Work to complete
**a)** According to the article on Jeffrey Webb and Concacaf, where did the delegates gather for the April annual meeting?
**b)** Extend the article on Jeffrey Webb and Concacaf, starting after its final sentence.

======== Document passage ========

Jeffrey Webb gave a glowing self-assessment in April at the annual meeting of Central and North American football chiefs. Under his leadership, Webb said, the regional group had become a “case study” in rooting out corruption.
“We have created a culture of transparency and accountability within our confederation,” he told the delegates gathered at Atlantis Paradise Island, a Bahamian resort with 11 swimming pools and stunning ocean views.
Last week, as part of a 47-count indictment, U.S. prosecutors offered a much different portrait of Webb and his organization, known as Concacaf. According to the indictment, Concacaf’s leadership was corrupt before Webb took office, and the bribe-taking flourished during his tenure despite his frequent pronouncements of reform.
‘Ideal successor’
A burly 50-year-old from the Cayman Islands, Webb took over the scandal-plagued organization in 2012. It’s one of six regional football federations that operate under the umbrella of FIFA, the global football body. The former Cayman Islands banker and member of FIFA’s internal audit committee had become a favorite of Joseph “Sepp” Blatter, FIFA’s president. Blatter suggested Webb would be his ideal successor.

======== Available data ========

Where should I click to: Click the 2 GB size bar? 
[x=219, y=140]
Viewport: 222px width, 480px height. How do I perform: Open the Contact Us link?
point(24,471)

========

Answers for the exercise
**a)** At Atlantis Paradise Island, a Bahamian resort.

**b)**
That was before last week’s indictment, which alleges the same person orchestrated bribes for both Webb and his Concacaf predecessor, Jack Warner. The person is identified as a high-ranking executive at the sports marketing firm Traffic Sports USA and is described as co-conspirator #4. Webb is accused of seeking a bribe from Traffic, negotiated by co-conspirator #4, just prior to becoming Concacaf president.
After he was elected, Webb hired co-conspirator #4 as his general secretary, the No. 2 post. Those and other details in the indictment match Concacaf’s current general secretary, Enrique Sanz, who worked at Traffic before being hired by Webb as general secretary in 2012.
The indictment alleges that Webb and co-conspirator #4 disguised one bribe by funneling the money through an overseas company that makes football uniforms and balls.
In a statement released Friday, Traffic Sports said it would “continue to cooperate fully with authorities” in connection with the allegations against FIFA and company officials. “At this moment, it is otherwise unable to comment on the matter.”
One of those officials, Traffic Sports USA President Aaron Davidson, pleaded not guilty on Friday. Davidson is accused of participating in three schemes to bribe football officials for media and sponsorship rights.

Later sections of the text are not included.